Der wohl wichtigste Punkt für Sie ist das Laminat an sich. Hier gibt es eine riesige Preisspanne zwischen den unterschiedlichen Ausführungen des Produkts und den unterschiedlichen Qualitätsstufen. Um das Laminat fachgerecht zu verlegen und ein einheitliches Bild zu erzielen, muss der Untergrund absolut eben sein. Ist er das nicht, wirft der Boden wellen und fängt im Schlimmsten Fall an zu quietschen. Abweichungen von mehr als 2 mm Höhe pro Meter Länge sind nicht möglich.
Ein weiterer Punkt, der in Ihrer Kalkulation nicht fehlen darf, ist die Trittschalldämmung. Sie benötigen das richtige Produkt in der richtigen Stärke, um am Ende eine ausreichende Schalldämmung zu erreichen.

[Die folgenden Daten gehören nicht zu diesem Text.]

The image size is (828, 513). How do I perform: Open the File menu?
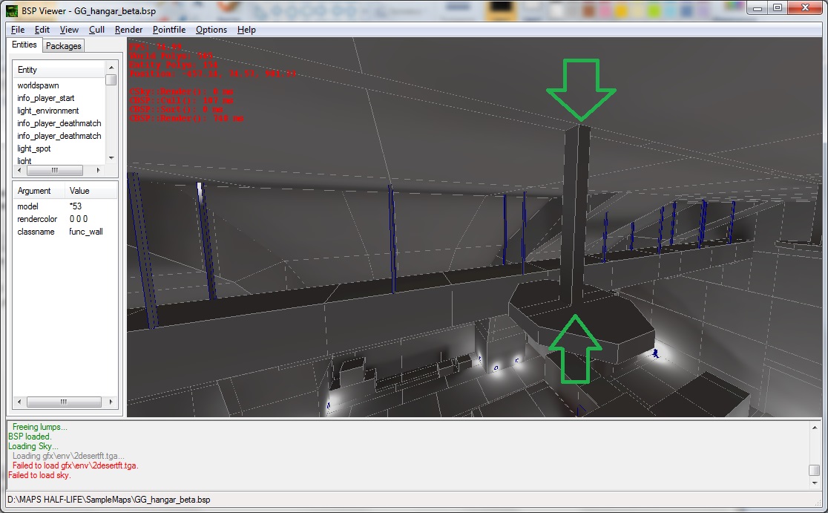click(18, 30)
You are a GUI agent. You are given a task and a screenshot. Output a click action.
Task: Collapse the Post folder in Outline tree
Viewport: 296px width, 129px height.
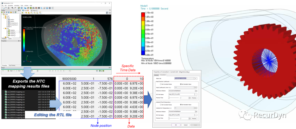pyautogui.click(x=4, y=28)
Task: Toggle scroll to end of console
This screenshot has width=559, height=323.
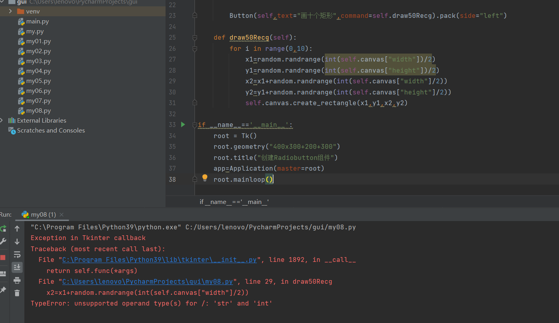Action: [17, 267]
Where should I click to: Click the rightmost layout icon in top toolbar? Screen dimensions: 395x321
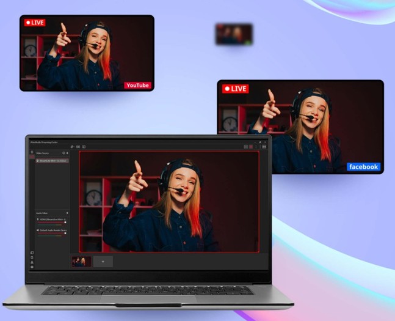265,147
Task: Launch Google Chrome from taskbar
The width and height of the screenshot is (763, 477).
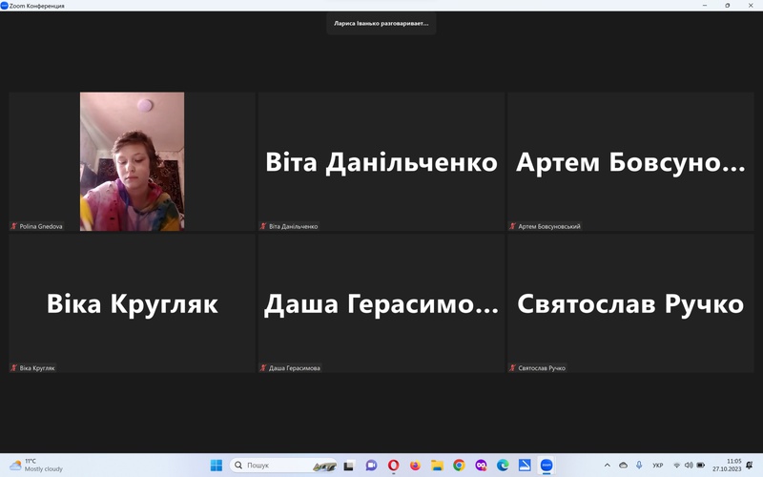Action: click(459, 466)
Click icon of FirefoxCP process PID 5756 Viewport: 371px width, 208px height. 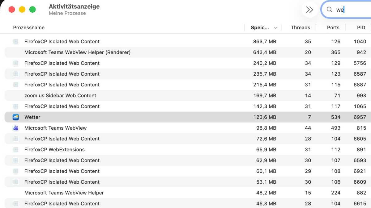16,63
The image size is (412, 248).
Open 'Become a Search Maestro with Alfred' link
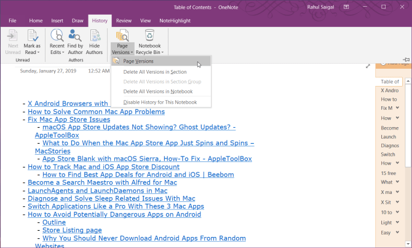[102, 182]
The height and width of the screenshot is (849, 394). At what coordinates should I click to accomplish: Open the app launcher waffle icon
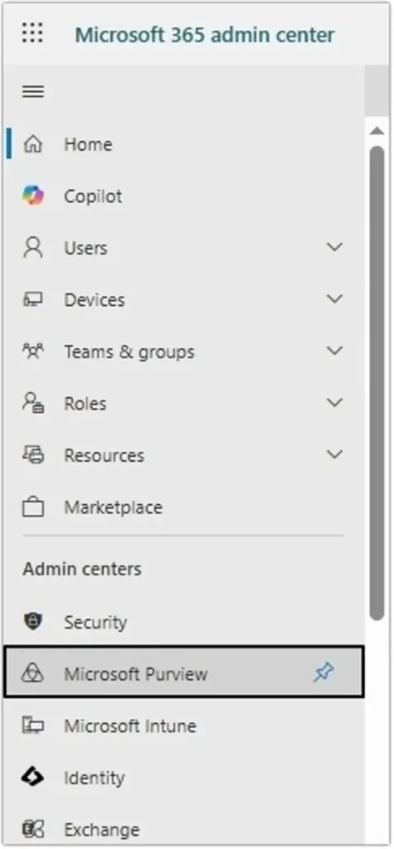point(32,33)
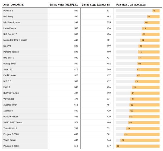Click Voyah Dream actual range value 344

(108, 140)
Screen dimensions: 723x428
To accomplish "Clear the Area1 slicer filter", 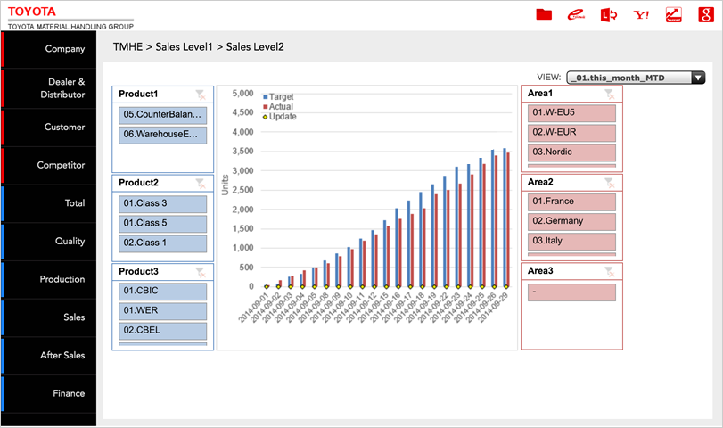I will pyautogui.click(x=609, y=94).
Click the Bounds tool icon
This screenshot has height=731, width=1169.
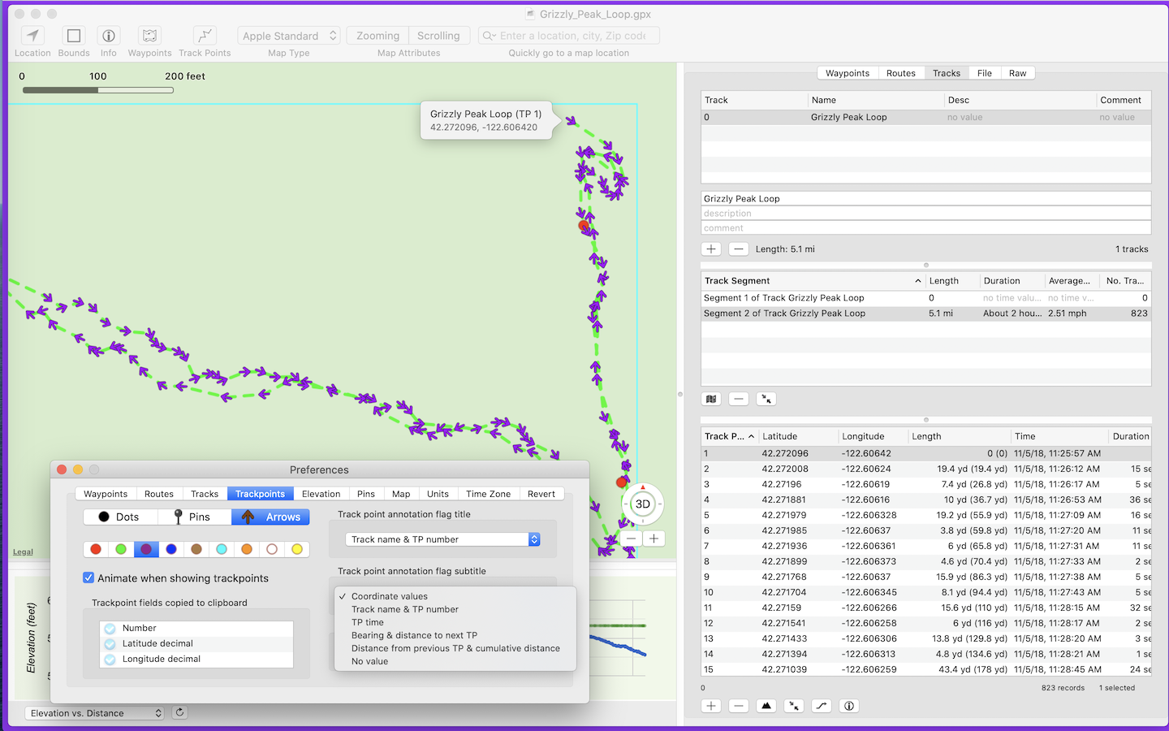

Ein besonderes Augenmerk ist ebenfalls auf den Zuschnitt der einzelnen Planken zu legen. Laminate mit intensiven Musterungen sollten so verlegt werden, dass die Muster der einzelnen Laminatdielen am Ende ein harmonisches Ganzes bilden. Der Profi hat ein Auge dafür und wird Sie mit einem perfekt verlegten Laminatboden überraschen.
Zu guter Letzt werden die Sockelleisten angebracht – möglichst ohne sichtbare Gehrungsschnitte und dafür mit stabiler Wandbefestigung. Hier haben Sie die Wahl zwischen kleben, nageln oder einer Befestigung mit Clips, die wie ein Kabelkanal funktionieren.
All diese „Neben“-Arbeiten gehören ebenso zum professionellen Verlegen und somit zu Ihrem neuen Wohngefühl dazu – und wirken sich auch auf den Preis aus.